**PROBLEM REQUIREMENTS**
Every line of the records that holds the word "link" should be copied out.
══ MATERIAL SUPPLIED ══
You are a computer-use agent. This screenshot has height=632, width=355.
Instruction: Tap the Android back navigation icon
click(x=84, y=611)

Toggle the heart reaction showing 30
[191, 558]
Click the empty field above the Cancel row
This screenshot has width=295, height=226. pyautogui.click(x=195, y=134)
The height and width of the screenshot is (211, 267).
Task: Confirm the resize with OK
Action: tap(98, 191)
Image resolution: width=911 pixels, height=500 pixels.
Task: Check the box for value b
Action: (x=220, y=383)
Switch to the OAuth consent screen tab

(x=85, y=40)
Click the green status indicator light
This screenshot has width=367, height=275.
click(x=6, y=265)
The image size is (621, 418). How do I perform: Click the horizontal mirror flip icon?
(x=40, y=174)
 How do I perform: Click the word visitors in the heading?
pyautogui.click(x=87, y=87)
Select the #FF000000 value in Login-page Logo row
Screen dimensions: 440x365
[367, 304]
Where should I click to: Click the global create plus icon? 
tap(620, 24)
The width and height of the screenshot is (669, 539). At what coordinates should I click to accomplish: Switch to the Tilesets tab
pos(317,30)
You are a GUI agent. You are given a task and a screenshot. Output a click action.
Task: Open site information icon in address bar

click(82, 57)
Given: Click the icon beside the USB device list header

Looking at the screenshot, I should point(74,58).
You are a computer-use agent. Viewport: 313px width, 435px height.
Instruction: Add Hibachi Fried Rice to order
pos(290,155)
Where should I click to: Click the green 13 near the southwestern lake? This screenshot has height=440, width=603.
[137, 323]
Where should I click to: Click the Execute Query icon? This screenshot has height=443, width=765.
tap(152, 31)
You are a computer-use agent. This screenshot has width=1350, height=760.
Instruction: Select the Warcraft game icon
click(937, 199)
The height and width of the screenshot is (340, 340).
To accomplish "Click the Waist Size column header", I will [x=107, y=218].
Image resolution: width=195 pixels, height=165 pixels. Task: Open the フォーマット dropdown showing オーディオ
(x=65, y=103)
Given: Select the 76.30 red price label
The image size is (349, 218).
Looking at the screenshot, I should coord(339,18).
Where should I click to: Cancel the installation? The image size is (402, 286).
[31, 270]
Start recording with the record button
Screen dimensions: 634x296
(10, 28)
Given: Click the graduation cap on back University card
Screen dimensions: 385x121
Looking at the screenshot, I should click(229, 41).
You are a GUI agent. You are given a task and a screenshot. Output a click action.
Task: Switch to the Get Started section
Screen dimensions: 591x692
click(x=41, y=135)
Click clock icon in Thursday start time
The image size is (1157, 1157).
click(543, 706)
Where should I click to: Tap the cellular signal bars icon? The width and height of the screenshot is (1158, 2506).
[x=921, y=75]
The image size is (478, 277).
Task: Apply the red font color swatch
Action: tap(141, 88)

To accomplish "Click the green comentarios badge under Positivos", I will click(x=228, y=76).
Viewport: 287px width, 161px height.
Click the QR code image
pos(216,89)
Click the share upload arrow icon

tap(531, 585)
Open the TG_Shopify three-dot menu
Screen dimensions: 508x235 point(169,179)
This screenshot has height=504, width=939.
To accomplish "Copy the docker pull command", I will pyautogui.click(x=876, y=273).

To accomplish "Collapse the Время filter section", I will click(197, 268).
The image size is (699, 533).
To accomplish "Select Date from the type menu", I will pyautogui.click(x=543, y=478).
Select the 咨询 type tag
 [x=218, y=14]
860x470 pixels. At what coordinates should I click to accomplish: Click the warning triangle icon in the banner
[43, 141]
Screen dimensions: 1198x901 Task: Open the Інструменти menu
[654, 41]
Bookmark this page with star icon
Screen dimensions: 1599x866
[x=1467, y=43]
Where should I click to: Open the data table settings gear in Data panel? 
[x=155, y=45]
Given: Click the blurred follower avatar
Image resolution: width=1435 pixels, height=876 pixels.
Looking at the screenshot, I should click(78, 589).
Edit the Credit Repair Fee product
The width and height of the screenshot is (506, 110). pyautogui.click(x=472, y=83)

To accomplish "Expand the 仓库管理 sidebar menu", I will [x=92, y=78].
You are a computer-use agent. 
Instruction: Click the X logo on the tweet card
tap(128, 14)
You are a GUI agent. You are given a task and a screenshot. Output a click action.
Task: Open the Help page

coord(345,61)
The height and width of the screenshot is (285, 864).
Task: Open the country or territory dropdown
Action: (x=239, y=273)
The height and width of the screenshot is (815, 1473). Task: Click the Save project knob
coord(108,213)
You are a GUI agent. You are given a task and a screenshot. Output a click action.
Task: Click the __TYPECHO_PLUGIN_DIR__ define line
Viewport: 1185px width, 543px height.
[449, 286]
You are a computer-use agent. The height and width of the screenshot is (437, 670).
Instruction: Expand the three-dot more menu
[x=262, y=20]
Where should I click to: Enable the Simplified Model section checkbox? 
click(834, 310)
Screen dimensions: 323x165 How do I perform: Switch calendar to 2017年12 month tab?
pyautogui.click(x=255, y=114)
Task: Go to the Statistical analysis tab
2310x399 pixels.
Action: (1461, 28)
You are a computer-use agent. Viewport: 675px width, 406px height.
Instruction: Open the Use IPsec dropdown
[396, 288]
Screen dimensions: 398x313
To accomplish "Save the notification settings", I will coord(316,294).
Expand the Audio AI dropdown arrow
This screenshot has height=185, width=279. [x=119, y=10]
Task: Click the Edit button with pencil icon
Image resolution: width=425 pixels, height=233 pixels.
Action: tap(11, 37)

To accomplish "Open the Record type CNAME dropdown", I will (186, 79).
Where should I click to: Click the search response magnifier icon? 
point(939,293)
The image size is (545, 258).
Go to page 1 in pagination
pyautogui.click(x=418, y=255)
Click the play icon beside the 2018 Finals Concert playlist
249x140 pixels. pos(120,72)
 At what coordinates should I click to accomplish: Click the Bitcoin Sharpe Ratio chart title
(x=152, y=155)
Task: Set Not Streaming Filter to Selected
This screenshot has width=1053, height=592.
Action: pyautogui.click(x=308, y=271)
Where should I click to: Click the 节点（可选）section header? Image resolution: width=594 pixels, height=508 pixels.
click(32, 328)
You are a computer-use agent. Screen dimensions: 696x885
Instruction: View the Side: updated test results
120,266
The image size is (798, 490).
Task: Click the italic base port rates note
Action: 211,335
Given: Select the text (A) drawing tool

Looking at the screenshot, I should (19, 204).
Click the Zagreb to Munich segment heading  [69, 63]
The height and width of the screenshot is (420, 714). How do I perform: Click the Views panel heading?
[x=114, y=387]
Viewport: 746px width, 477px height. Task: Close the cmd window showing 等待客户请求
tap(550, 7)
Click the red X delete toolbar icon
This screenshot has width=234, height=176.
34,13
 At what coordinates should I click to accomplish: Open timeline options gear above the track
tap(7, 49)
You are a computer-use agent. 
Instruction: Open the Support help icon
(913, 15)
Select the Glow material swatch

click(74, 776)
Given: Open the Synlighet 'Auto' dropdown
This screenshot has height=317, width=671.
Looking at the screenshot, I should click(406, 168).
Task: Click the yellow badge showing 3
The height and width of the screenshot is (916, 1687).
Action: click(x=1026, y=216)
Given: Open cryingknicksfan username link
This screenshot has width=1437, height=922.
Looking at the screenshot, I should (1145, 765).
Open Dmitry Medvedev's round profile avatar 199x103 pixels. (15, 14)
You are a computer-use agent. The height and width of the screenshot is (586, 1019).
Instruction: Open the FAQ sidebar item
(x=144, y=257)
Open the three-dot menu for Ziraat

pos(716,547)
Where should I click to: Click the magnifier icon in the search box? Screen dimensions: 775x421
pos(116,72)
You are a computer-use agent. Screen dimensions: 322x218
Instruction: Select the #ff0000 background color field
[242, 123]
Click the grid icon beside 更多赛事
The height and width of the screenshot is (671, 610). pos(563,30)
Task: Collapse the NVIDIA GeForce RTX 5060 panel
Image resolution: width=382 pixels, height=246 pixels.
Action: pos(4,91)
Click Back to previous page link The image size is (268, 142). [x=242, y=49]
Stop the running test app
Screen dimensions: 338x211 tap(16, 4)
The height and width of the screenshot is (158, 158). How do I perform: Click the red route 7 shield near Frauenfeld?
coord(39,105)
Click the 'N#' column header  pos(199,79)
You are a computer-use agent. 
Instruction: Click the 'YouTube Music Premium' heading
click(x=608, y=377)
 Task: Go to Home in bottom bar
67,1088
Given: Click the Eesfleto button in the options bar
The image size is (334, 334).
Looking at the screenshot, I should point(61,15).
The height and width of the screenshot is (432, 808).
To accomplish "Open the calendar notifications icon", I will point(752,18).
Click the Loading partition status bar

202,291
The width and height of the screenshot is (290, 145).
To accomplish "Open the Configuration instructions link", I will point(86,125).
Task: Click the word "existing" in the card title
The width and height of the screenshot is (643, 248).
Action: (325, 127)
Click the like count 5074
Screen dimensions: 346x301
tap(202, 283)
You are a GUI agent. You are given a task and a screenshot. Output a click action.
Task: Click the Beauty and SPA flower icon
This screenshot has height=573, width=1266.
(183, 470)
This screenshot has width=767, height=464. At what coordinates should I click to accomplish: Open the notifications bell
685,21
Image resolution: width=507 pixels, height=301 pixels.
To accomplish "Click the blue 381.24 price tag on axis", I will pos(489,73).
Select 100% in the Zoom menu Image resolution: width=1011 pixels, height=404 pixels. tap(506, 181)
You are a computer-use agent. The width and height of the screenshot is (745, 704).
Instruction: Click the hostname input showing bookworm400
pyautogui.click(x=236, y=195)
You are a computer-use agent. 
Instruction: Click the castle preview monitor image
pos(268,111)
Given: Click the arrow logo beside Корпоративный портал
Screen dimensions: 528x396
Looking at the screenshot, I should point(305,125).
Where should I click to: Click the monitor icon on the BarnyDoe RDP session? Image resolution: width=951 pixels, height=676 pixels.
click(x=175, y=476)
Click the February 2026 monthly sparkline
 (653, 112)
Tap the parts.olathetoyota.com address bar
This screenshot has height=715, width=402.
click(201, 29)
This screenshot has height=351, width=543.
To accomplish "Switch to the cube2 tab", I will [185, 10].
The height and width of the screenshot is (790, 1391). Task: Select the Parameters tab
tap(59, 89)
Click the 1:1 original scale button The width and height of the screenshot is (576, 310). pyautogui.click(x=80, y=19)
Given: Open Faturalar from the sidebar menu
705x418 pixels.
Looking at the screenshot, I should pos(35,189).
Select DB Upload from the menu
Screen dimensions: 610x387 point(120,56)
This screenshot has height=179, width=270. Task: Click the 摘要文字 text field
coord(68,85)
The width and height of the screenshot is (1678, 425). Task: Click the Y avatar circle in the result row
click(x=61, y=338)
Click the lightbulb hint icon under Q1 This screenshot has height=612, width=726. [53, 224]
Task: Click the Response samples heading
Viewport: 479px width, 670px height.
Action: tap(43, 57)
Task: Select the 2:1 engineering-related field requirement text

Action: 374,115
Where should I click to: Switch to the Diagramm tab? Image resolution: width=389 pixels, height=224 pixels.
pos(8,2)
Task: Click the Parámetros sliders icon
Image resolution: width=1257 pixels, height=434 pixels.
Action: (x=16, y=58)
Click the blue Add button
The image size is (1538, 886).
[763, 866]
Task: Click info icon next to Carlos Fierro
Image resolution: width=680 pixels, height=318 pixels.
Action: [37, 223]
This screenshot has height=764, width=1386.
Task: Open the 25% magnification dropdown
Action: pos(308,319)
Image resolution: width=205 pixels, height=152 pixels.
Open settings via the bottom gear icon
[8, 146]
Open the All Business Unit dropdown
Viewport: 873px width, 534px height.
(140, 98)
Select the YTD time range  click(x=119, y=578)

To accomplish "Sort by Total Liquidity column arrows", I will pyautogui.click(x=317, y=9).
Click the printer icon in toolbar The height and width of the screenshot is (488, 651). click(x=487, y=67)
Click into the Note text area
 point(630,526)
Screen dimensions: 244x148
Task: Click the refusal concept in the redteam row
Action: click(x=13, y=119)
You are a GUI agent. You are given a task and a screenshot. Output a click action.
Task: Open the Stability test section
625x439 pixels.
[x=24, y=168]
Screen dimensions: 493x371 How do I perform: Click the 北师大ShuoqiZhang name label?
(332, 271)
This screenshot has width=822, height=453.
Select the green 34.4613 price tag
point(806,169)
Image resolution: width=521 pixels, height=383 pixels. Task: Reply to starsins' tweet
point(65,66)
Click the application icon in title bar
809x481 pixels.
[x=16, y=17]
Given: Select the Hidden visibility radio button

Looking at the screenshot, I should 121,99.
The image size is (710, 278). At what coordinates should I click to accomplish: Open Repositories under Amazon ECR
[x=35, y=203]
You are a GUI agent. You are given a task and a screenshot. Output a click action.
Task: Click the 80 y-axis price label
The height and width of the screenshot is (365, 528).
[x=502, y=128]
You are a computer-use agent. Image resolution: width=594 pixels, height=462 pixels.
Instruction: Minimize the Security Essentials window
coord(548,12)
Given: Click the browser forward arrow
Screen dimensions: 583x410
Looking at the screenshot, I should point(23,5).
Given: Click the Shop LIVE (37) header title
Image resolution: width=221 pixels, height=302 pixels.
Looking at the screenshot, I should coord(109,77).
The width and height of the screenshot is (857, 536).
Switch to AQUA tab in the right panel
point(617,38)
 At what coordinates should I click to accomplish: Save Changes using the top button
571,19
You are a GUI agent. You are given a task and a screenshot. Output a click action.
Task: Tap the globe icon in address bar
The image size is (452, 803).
═══
**ANSWER**
Given: Open cryingknicksfan username link
Click Back to previous page link The image size is (268, 142). [x=242, y=49]
To accomplish "Open the Configuration instructions link", I will point(86,125).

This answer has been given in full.